REO and the HOA forecloses on the bank!

Marc Jolicoeur
  • Investor
  • Minneapolis, MN
Posted

This scenario happened in Minnesota. I would like your advice to determine what strategies an investor can do in a similar situation to end up with the property at a discount to ARV.

A bank owned townhome with no mortgages or other liens on it is vacant.

The HOA for the townhome assessed the unit for costs that the HOA incurred when the vacant property sprung a water leak in a cold snap and it needed to be dried out.

The bank did not pay to dry out the unit or to fix it and it did not pay the assessment. Months later the HOA decided to foreclose on the bank for what was owed (plus fees and legal costs).

At the sheriff's sale, the high bidder was the HOA - so now the HOA owned the property. In Minnesota, there is a 6 month redemption period so a couple of months after the sheriff's sale, the Bank came back and redeemed it for the amount owed.

If an investor had gotten involved at the sheriff's sale and bid $10 more than what was owed to the HOA, when the big bank needed to redeem, they would have had to pay off the investor for the same amount.

Does this give the investor any benefits? Could I as investor start the conversation with the big bank at that moment and ask for them to accept a cash offer from me for the unit?  This interaction, I assume there are no real estate agents involved, no BPO, or other intermediaries.  Does this give me an edge at all to have a direct negotiation?

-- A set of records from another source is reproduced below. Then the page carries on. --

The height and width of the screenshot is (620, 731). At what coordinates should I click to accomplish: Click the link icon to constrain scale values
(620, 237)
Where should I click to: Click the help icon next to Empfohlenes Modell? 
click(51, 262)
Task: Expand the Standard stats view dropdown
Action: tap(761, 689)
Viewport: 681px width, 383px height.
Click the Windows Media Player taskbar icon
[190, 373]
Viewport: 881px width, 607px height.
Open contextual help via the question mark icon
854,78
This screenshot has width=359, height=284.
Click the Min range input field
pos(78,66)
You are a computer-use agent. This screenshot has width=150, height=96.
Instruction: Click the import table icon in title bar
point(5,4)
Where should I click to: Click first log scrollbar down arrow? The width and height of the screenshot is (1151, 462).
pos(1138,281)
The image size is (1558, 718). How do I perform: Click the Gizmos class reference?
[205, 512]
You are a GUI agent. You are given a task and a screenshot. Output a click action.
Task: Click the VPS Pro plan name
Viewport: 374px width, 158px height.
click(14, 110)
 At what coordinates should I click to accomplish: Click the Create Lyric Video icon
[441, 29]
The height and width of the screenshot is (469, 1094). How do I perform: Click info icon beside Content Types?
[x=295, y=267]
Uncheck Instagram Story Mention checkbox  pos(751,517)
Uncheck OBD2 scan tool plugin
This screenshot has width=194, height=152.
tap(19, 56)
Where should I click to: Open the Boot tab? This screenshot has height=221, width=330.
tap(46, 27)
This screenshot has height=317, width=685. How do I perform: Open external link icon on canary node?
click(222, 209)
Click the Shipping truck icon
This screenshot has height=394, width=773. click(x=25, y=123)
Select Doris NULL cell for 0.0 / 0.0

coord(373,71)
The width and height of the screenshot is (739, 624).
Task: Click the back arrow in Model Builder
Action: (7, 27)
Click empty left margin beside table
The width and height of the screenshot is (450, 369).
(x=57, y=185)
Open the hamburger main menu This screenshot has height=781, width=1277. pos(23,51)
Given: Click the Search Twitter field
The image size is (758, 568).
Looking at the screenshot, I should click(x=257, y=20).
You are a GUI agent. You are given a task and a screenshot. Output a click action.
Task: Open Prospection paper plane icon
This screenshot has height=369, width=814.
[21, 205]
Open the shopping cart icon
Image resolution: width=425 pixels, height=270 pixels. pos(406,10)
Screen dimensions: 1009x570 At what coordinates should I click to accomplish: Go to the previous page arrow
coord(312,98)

If the investor instead paid $100,000 at the sheriff's sale, the HOA would have had a big bonus to fill their reserves. And when it was time to redeem, the Bank would have had to pay the $100,000 if they wanted the property back. If not, they would let the investor keep it for $100,000 and they would have to write off the asset. Once the 6 month redemption period ends, the investor can do the renovations and flip it or hold it.

Is this a valid strategy to get Bank owned properties at 70% of ARV? What am I missing in this last scenario?

REO and foreclosure experts please weigh in.